Türkiye’de enflasyonun insanların birikimlerini yok ettiğini, orta sınıfın birikimlerinin çoğunu kaybettiğini ve emeklilik için bankada para biriktiren insanların bu parayı kaybetmesine yol açmasını görmenin üzücü olduğunu söyleyen Ossowski, "Tabii ki Türk hükümetinin bazı yanlış seçimleri oldu. Şunu söylemeliyim, birkaç kez Hazine ve Maliye Bakanı Sayın Şimşek ile görüştüm, o gerçekten Türkiye için doğru olanı yapmak istiyor. Ama İmamoğlu’nun tutuklanmasından sonra Türk ekonomisinin ne kadar stres altına girdiğini de gördünüz. Birdenbire Türk lirası değer kaybetti, hükümet lirayı stabilize etmek için çok miktarda lira satın almak ve döviz rezervlerini satmak zorunda kaldı" ifadelerini kullandı.

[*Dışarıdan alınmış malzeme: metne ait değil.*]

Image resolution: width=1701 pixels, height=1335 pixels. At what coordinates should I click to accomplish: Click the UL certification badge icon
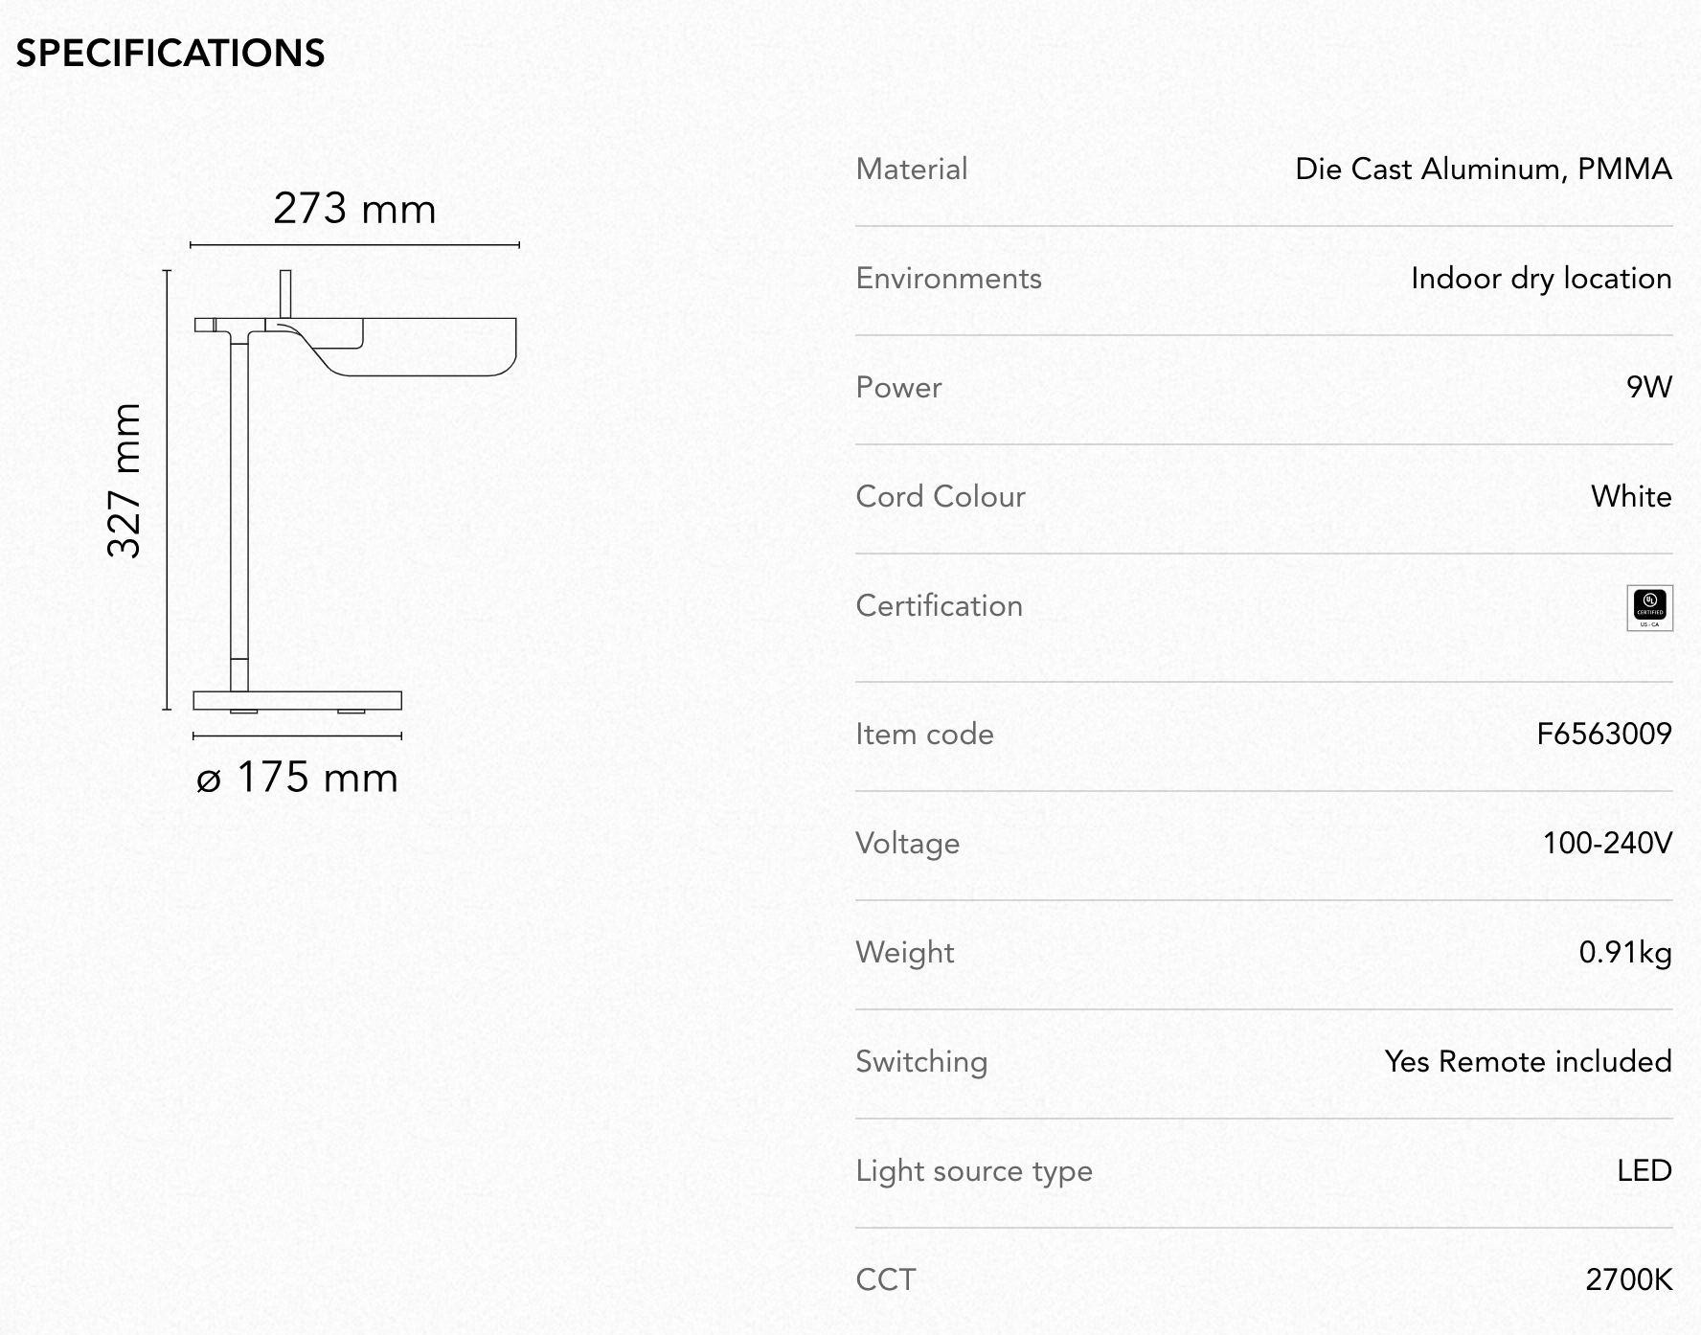pos(1649,608)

“Türk girişimciler risk alıcılar, bu takdire şayan”
Türk şirketlerinin fırsatları değerlendirmek konusunda oldukça iyi olduğunu dile getiren Büyükelçi Ossowski, “Afganistan’da görev yaptığımda, 2 yıl orada kalkınma çalışmalarında bulundum. Okullar inşa ettik, polis karakolları kurduk, köprüleri rehabilite ettik, hatta dini okulları yeniledik. Ve bunları hangi şirketlerle yaptık? Türk şirketleriyle. Çünkü Türk şirketleri her yerde. Türk girişimciler risk alıcılar. Afrika, Orta Asya, Afganistan’da şimdi de Ukrayna’da zor yerlere gitmekten çekinmiyorlar. Ekonomik bir fırsat gördükleri için gidiyorlar ve çatışma durumlarından çok endişelenmiyorlar. Bu çok takdire şayan" şeklinde konuştu.
“Kimse İran’ı Hamas’ı ya da Lübnan’daki Hizbullah’ı silahlandırmaya zorlamadı”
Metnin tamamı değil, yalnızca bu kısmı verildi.